1. Ludwig Rubin says that he, his wife, and their son Gustav are “Siamese triplets, attached at the head and the genitals. And behind us, the dead.” (Page 98) Ludwig says they are different from others because they have no other family and both he and his wife feel embarrassed and ashamed to be alive, after much of their family died during World War II. Do you believe this justifies the smothering nature of their relationship?
2. Water repeats in Crossing the Hudson – the family baths, the beloved game played by father and son of throwing something in a stream and watching its journey. How does the bizarre fatherbody floating in the Hudson fit into this motif?
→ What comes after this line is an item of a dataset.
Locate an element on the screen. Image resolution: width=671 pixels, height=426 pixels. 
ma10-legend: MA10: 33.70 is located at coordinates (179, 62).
Does it make psychological sense?
3. Gustav’s mother seems to take a sadistic satisfaction in putting down her son in every way, pretending not to recognize him as her son once when he was a child and giggling as she lists what she sees as his unattractive physical qualities. Do you think Gustav’s intense attachment to such a mother is masochistic? Do you think they love each other? What is the nature of their love?
4. The theme of the bridge goes throughout Crossing the Hudson, from the grandfather’s fear of crossing bridges, to Gustav’s love of bridges and his role as a bridge between his parents, the improvised lecture on the history of the bridges, the pilot’s feelings about the Tappan Zee. What are the varied meanings of the bridge in Crossing the Hudson?
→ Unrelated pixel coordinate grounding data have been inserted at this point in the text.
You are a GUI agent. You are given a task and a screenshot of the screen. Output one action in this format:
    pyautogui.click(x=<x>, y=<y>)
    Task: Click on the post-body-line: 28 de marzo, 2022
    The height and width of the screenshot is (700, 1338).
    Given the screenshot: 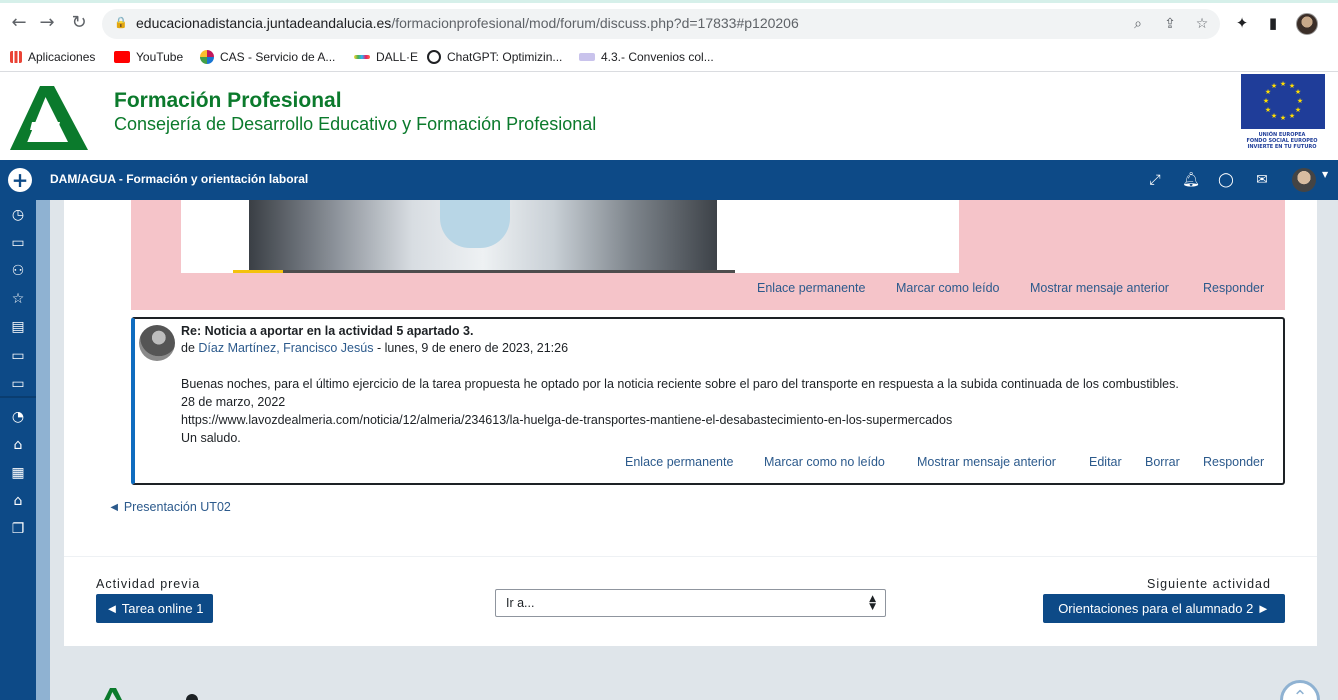 What is the action you would take?
    pyautogui.click(x=234, y=402)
5. Jewish guilt has famously been seen in a positive way as a strong sense of responsibility for others and the world and in a negative, if humorous way, as neurotic self-absorption. How do you think guilt of this kind and others plays out in the Rubin family?
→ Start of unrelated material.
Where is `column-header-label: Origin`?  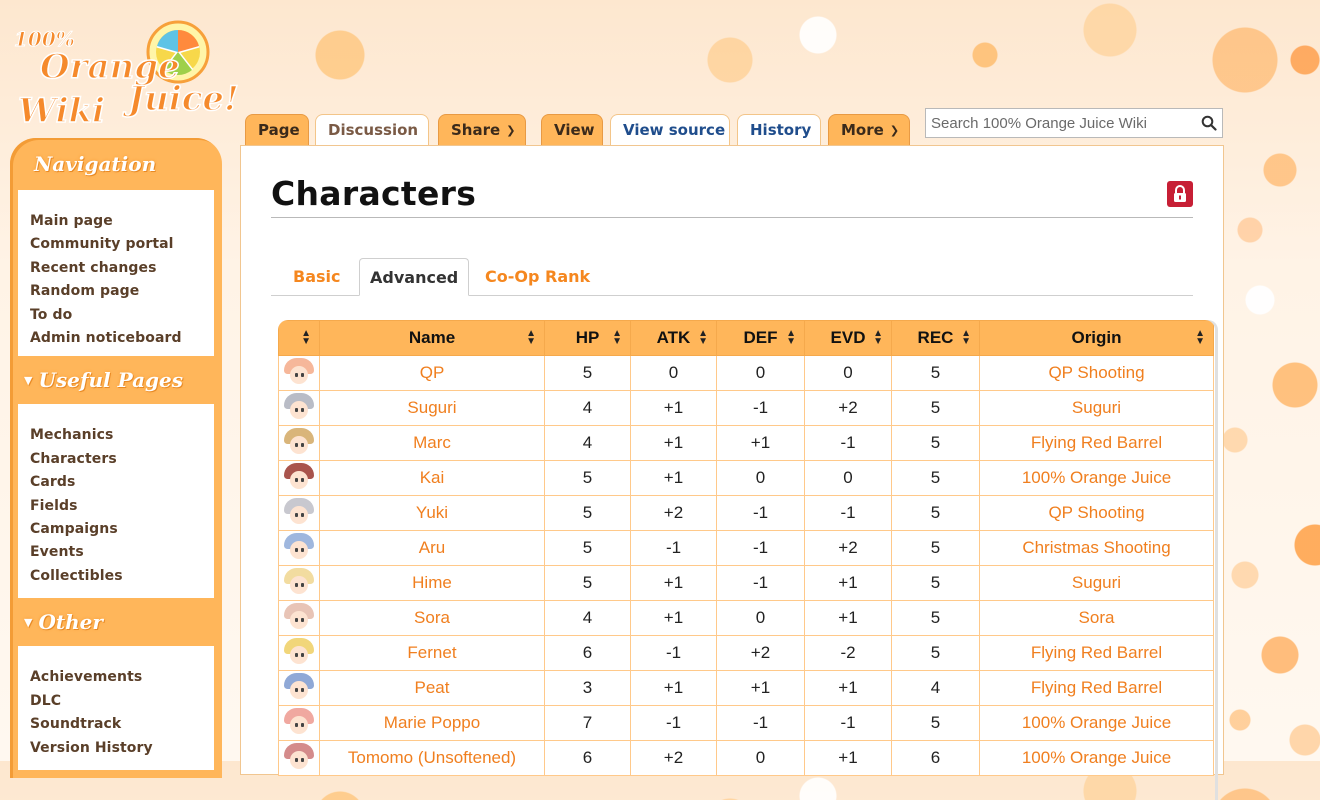
column-header-label: Origin is located at coordinates (1096, 338).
6. How do you perceive Gustav’s choice to become an orthodox Jew? What might have been his motivations?
7. How do the eccentric characters they meet on the bridge provide comic relief, and serve as a counterpoint to Gustav’s mother?
8. How do Ludwig and his wife’s descriptions of their marriage differ? Gustav’s mother insists that no one had a marriage like theirs, certainly not Gustav and his wife. Do you think Gustav had a chance to have a successful marriage? Do you think he played a role in keeping his parents together?
9. Ludwig is horrified at his son’s choice of commerce over academic life, and lists what he considers to be the terrible professional choices of the children of numerous famous intellectual European émigrés. Ludwig states, “No one knows about this, but Jean Amery’s illegitimate daughter became a pedicurist. No wonder he committed suicide.” (Page 36) What do you think about the abyss in values between these generations?
10. Gustav says, “Whoever hasn’t slugged it out with his father, whoever has failed to defend himself will feel weak, incomplete, unmanly the rest of his life.” (Page 140) Do you think a son must rebel against his father to become a man?
11. Why is the airline pilot so extremely captivating to both Gustav and his usually very critical mother? How do she and her mother contrast to the two of them?
12. Do you think Gustav will be able to leave his father (and his mother) psychologically and save his life? How does the last image of his breaking away from his father strike you? What do you make of the last line of the book?
13. Do you find Crossing the Hudson comic? Which aspects of it were particularly amusing? What other tones make up the novel?